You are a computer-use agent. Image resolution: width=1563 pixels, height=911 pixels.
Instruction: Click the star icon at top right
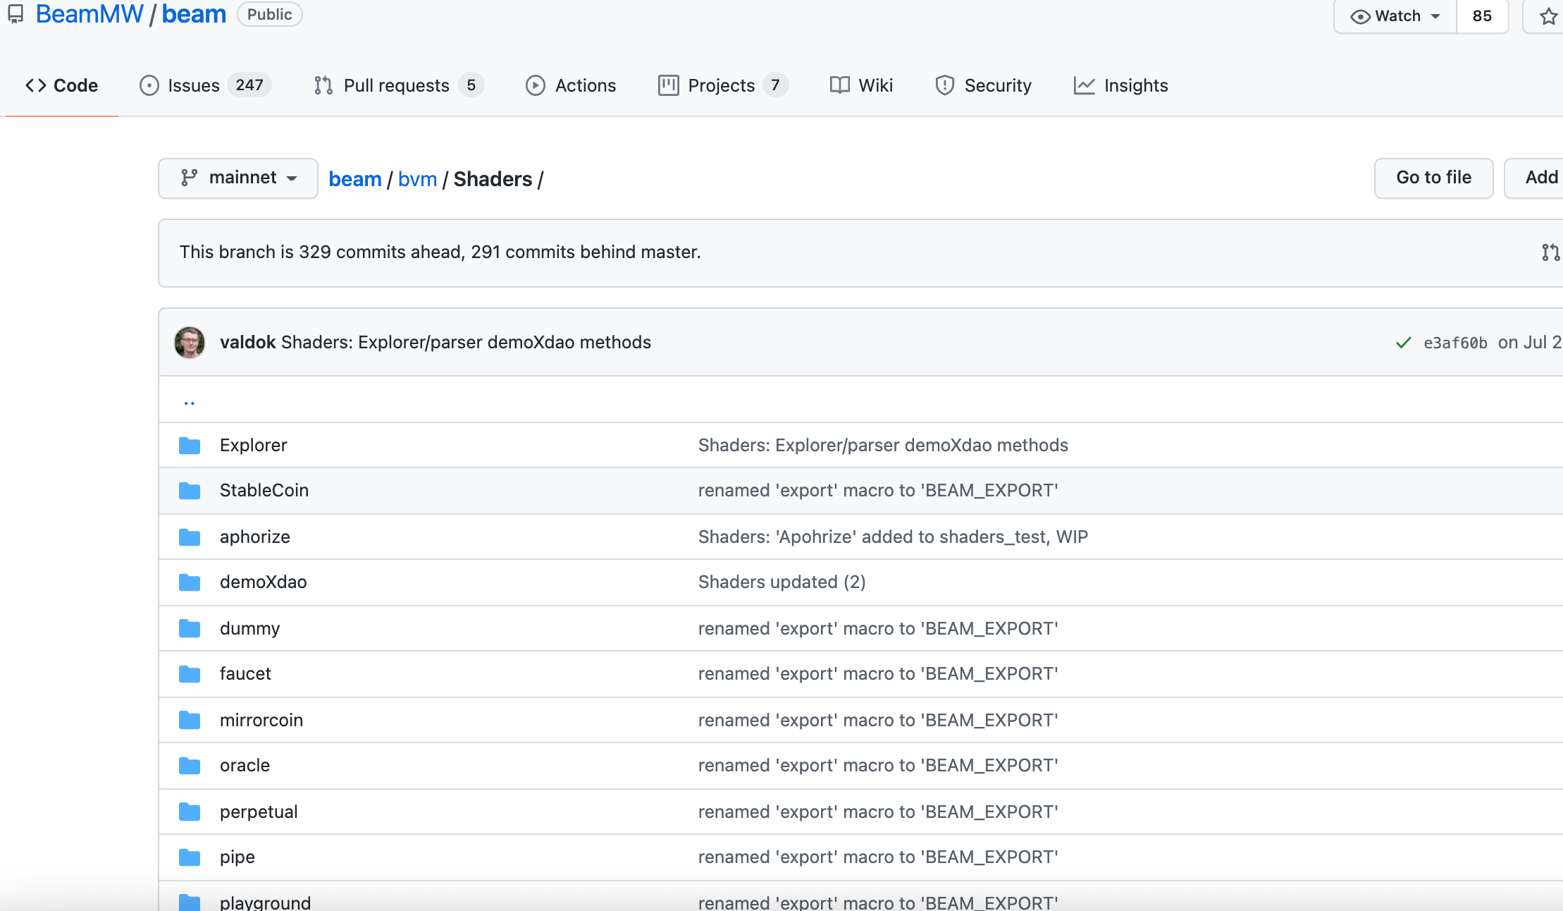pos(1547,16)
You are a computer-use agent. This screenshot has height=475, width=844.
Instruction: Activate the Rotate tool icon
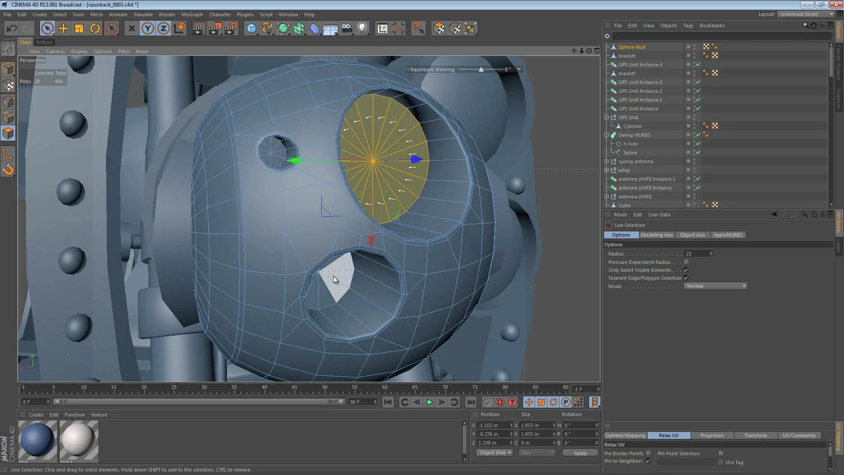pos(95,29)
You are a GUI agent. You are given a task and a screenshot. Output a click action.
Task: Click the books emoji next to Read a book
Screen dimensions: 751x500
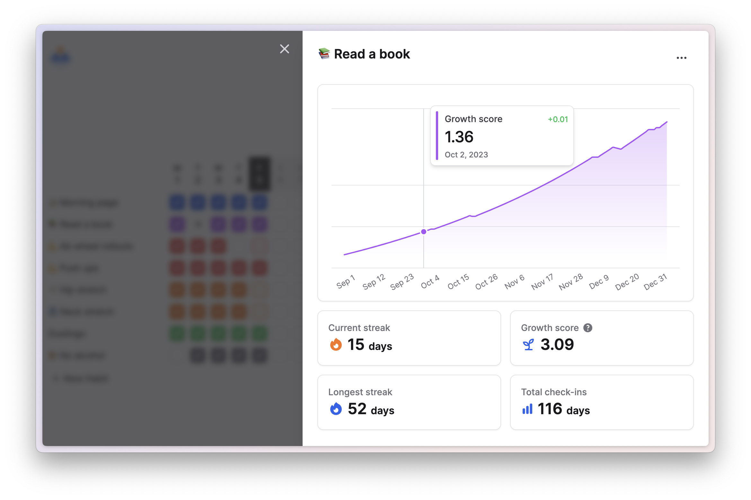[x=324, y=54]
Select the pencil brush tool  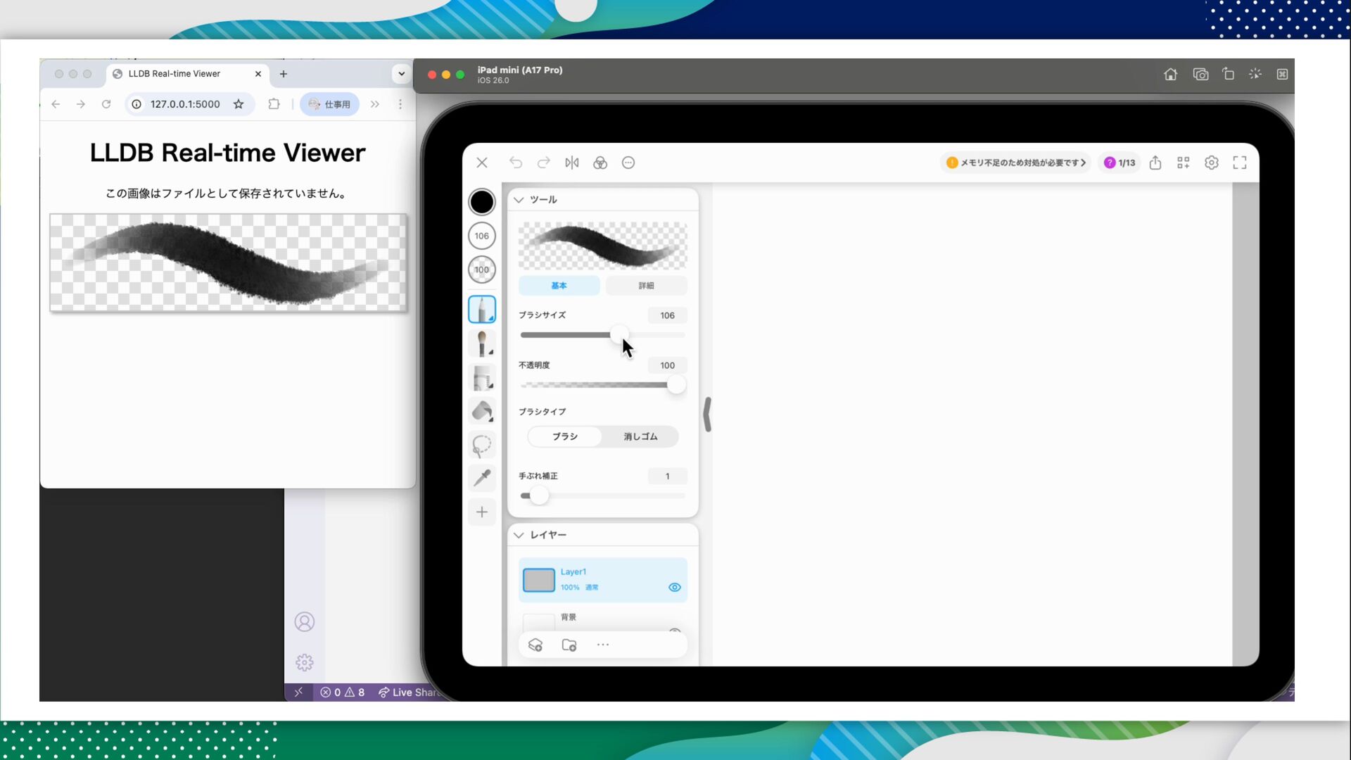click(482, 310)
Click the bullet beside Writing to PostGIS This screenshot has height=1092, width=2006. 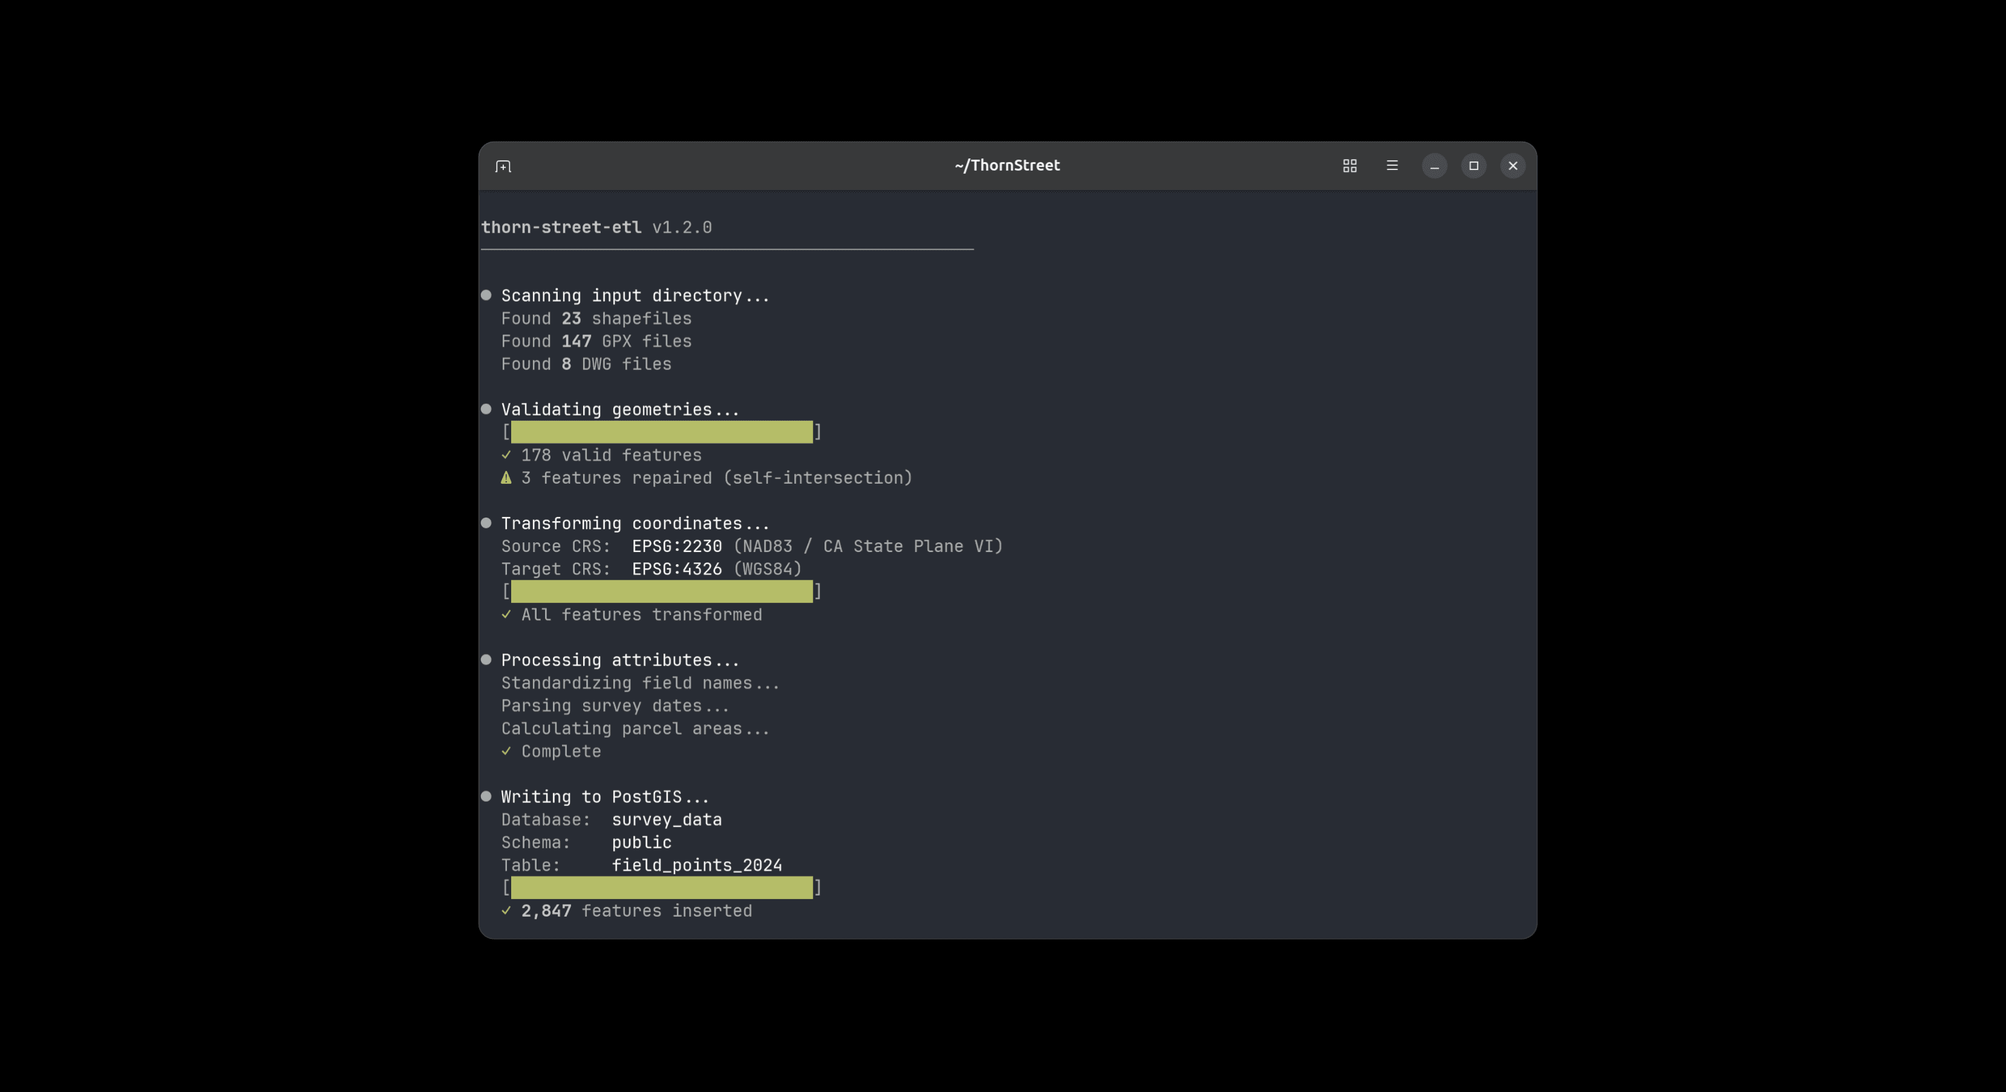click(x=486, y=796)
:::::
What is being asked: Copy exactly, and only, the lines from the first entry through the line holding "Task: Click the", both ends included, leaving out every picture.

Exercise output:
You are a computer-use agent. Image resolution: width=1563 pixels, height=911 pixels.
Instruction: Click the star icon at top right
pos(1547,16)
You are a computer-use agent. This screenshot has height=475, width=844.
Instruction: Activate the Rotate tool icon
pos(95,29)
You are a GUI agent. You are given a task and a screenshot. Output a click action.
Task: Click the books emoji next to Read a book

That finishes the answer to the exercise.